Zettel 202108150244 : Controlling negative emotions allows you to make better self improvement choices.

Emotions like fear and embarrassment can prevent you from taking calculated risks or exploring a new avenue of activities. Emotions like anger can cause you to make rash, costly decisions that later limit your options.

Tame these negative emotions and you can expand your world and possibilities. This makes me think of [Zettel 202108150309]. Often things we want to avoid are the actions that lead to our improvement. 

August 15, 2021

Zettel 202108130226 : Sometimes we procrastinate to protect ourselves from the fear of failure and underachievement.

Self Worth Theory states that we use procrastination as a way to protect our sense of self worth. We have a simplistic formula in our minds:

Performance = Ability = Worth

We act as if our abilities are static and can’t grow. Or as if our performance is always a perfect indication of our abilities. As a strategy to protect our worth, we may procrastinate. That way, we have an excuse if we fail. And we have a triumph story if we succeed. Because in the end, we have two warring motivations. We have the motivation to succeed. And we have the motivation to avoid the hurt should we fail. This fear of failure drives us to protect our sense of self worth with procrastination.

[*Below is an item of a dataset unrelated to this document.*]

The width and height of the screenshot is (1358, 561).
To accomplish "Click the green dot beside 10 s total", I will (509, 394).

Maybe this contributes to perfectionism [ Zettel 202108130108 ]. And if we can learn to control our fears, [ Zettel 202108150244 ] we have a tool to help combat this problem.

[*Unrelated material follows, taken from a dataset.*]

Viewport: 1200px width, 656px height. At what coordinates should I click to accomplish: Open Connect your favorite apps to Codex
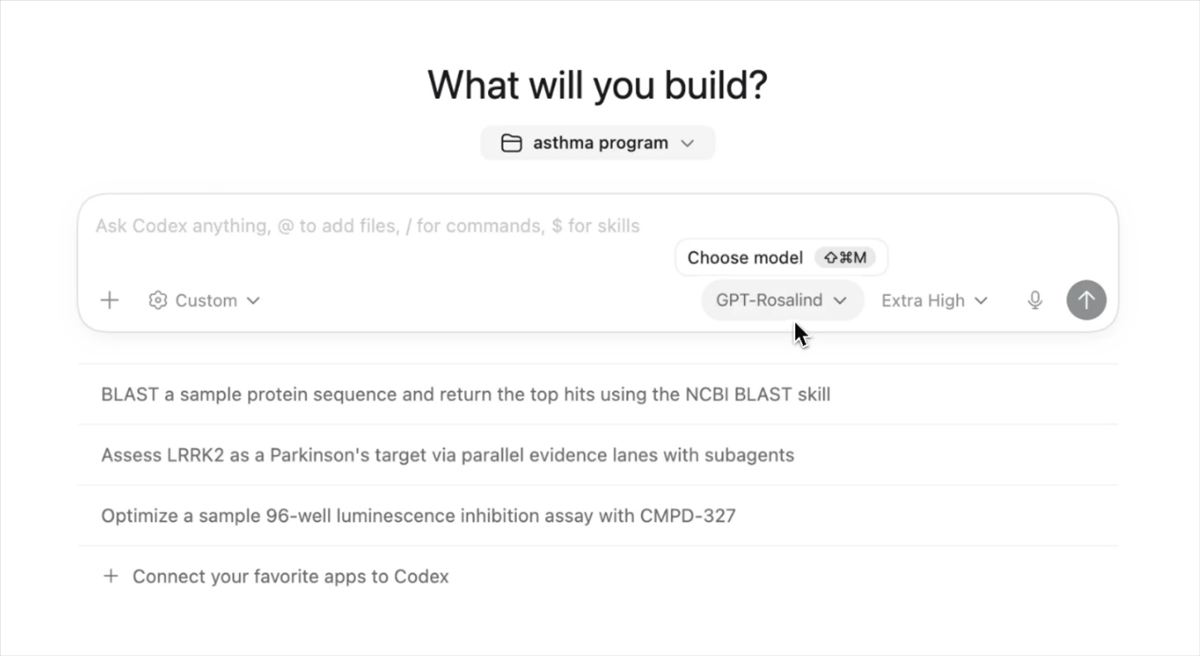tap(289, 576)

Self Worth Theory: The Key to Understanding & Overcoming Procrastination, Nic Voge (2017) :

August 13, 2021 fear self worth theory procrastinate procrastination failure underachievement

Zettel 202108130108 : Don’t wait to perfectly understand a new skill before trying it.

That’s like expecting to get to the store without ever leaving the house.

It is impossible to get better and look good at the same time. Give yourself permission to be a beginner. By being willing to be a bad artist, you have a chance to be an artist, and perhaps, over time, a very good one.

Julia Cameron, The Artist’s Way

But the fear of failure [ Zettel 202108130226 ] keeps us from ever taking the risk.

I can’t find the source now, but I recall reading about a photography class. The teacher divided the class into two groups. The teacher gave the first group a whole semester to generate one high-quality photo. Then, the teacher instructed the second group to take as many photos as they could all semester.

The First Group

The first group studied and worked hard on generating one high-quality photo. They did OK for beginners. But . . .

The Second Group

The second group generated the highest-quality photos. They beat the first group.

Wait . . . what?

All that extra practice allowed the second group to grow and get better. Sure, their earliest photos sucked. But over time, the quality of their photos exceeded anything the first group produced. The first group never developed the skill to produce a high-quality photo. Toiling all semester over one high-quality photo didn’t give the expected benefit.

This also gives insight into why deliberate practice is so powerful [ Zettel 202108191615 ].